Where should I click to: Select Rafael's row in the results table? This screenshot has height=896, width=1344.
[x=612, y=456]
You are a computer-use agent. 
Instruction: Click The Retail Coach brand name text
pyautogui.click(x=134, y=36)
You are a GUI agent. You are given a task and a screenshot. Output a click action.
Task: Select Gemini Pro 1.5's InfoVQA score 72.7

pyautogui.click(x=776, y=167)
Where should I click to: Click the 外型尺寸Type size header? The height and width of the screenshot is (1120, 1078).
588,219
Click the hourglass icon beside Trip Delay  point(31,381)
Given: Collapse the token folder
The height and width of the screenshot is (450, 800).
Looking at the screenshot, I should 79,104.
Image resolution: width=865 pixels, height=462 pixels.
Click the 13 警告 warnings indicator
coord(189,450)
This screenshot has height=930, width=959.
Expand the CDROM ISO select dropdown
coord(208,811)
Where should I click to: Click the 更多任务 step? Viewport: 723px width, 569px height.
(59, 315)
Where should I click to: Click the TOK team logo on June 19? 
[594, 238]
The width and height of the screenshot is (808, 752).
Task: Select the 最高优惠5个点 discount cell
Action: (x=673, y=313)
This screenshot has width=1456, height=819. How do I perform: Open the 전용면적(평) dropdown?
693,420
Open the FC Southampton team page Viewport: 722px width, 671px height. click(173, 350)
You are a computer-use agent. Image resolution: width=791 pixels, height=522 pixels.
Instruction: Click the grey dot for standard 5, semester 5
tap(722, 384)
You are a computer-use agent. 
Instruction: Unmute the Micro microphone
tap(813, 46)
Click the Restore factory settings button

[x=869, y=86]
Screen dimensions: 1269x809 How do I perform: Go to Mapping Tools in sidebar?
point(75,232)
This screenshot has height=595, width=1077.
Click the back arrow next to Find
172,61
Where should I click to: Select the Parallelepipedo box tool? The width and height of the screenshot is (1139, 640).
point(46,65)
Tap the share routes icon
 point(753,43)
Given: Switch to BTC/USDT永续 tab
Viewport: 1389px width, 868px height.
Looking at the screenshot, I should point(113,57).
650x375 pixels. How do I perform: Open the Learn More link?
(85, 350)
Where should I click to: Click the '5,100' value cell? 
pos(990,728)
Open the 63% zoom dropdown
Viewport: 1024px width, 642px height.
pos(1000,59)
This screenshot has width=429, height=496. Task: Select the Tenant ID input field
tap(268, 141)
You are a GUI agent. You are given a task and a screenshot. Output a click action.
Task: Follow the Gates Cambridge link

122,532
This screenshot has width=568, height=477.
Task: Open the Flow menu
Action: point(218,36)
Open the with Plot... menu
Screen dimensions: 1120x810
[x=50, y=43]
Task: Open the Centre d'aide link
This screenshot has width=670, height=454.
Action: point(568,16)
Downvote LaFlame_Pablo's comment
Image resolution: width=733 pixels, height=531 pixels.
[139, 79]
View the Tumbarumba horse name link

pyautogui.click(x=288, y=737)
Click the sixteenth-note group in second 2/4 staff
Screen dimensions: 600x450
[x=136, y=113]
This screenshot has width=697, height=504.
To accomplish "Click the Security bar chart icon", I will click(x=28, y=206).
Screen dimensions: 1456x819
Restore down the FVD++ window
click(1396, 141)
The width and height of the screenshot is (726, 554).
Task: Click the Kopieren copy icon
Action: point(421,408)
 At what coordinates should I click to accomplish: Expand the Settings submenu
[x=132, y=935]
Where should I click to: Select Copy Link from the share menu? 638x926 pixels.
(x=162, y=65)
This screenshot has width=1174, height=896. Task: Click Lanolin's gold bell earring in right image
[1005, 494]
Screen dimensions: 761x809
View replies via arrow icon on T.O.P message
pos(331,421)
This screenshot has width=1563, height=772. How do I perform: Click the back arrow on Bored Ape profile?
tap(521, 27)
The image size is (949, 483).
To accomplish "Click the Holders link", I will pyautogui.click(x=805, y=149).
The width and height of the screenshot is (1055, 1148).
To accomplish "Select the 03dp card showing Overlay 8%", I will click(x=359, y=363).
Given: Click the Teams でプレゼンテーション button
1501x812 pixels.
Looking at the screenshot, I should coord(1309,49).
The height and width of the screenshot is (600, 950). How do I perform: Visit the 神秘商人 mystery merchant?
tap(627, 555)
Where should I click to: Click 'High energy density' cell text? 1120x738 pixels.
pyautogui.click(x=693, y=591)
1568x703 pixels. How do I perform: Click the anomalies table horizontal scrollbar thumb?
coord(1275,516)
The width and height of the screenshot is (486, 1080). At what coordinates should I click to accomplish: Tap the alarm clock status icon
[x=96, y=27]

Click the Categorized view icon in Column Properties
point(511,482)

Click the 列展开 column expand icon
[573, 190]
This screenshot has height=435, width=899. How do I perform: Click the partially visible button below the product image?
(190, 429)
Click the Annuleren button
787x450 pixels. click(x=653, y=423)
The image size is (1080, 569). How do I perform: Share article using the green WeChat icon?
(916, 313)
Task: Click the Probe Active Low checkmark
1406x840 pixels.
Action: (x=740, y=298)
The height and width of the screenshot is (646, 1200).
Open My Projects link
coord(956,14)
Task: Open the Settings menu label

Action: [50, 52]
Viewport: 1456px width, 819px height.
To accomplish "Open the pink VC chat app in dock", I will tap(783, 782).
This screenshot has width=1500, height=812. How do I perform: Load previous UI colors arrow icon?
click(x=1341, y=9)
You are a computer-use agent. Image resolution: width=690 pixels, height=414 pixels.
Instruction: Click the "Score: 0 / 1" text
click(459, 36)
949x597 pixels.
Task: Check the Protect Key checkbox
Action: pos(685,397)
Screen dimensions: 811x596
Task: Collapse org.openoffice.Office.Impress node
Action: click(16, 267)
----
▶ [EXERCISE PROMPT]:
Copy out each line from the preceding entries that mentions the word "computer".

▶ [ANSWER SPACE]:
You are a computer-use agent. 
You are a computer-use agent. Image resolution: width=791 pixels, height=522 pixels.
You are a computer-use agent. 
You are a computer-use agent. Image resolution: width=690 pixels, height=414 pixels.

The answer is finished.